Trump Boasted That His Border Wall Was 'Virtually Impenetrable.' Then an 8-Year-Old Girl Climbed a Replica
When President Donald Trump announced that his signature wall at the U.S.’s southern border would be “virtually impenetrable” while visiting San Diego last month, Rick Weber, who co-founded the Muir Valley rock climbing park in Rogers, Kentucky, was listening.
“You don’t tell a bona fide rock climber something’s impossible to climb,” Weber tells TIME.
Weber took the President’s claim as a challenge. He says he constructed his own replica of the wall, relying on the wall’s official dimensions as well as recent images of the structure. This weekend, Weber is planning to invite climbers attending the “Rocktoberfest” rock climbing festival at the nearby Red River Gorge canyon system in Kentucky to climb the model. Guests will be challenged to compete to climb up and over the wall in the fastest time.
Several people have already managed to climb up the wall replica, including 8-year-old Lucy Hancock. Hancock
didn’t use any ropes or other tools to climb the wall, but wore a belay, a safety device designed to catch a falling climber. An adult climber, Erik Kloeker, was up and over the wall in about 40 seconds.
(video of her climbing at the link)
Lucy’s mother, Karla Hancock, tells TIME that her daughter has shown a natural inclination toward politics and rock climbing from a young age. Recently, Karla says Lucy has been interested in immigration, although the third-grader has found the national dialogue about immigration policy to be confusing.

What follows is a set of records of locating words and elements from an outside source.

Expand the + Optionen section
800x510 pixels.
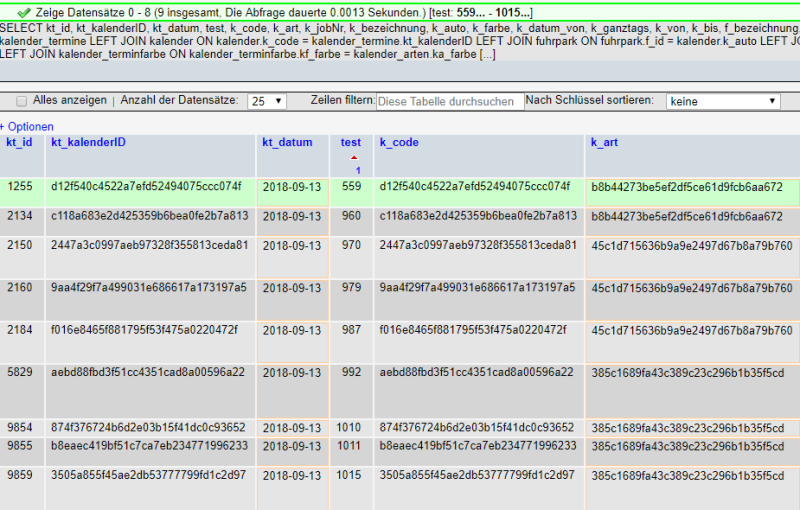(x=27, y=127)
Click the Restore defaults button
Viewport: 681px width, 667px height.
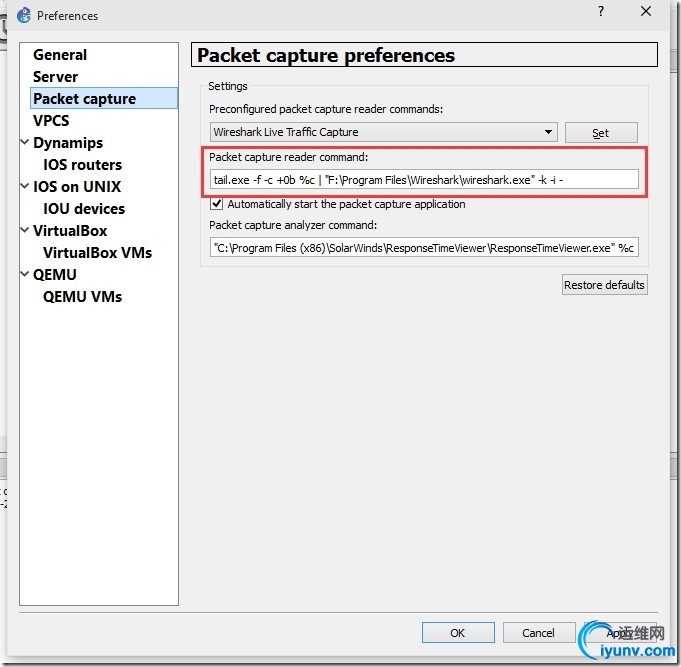tap(605, 285)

“To her, it’s black and white: If somebody’s hungry, and you have the means to give to them, why couldn’t you?” Hancock says.
In 2017, the Government Accountability Office said that Customs and Border Protection had reported that there were 654 miles of fencing on the border. TIME reported in August that
all the walls constructed so far this year have replaced older fencing, but last month Defense Secretary Mark Esper authorized a plan to reallocate $3.6 billion initially set aside for military construction projects to build Trump’s long-touted border wall without congressional approval for the funds. The Defense Department is now aiming to redirect $6.1 billion toward building 295 miles of wall since Trump declared a national emergency in February.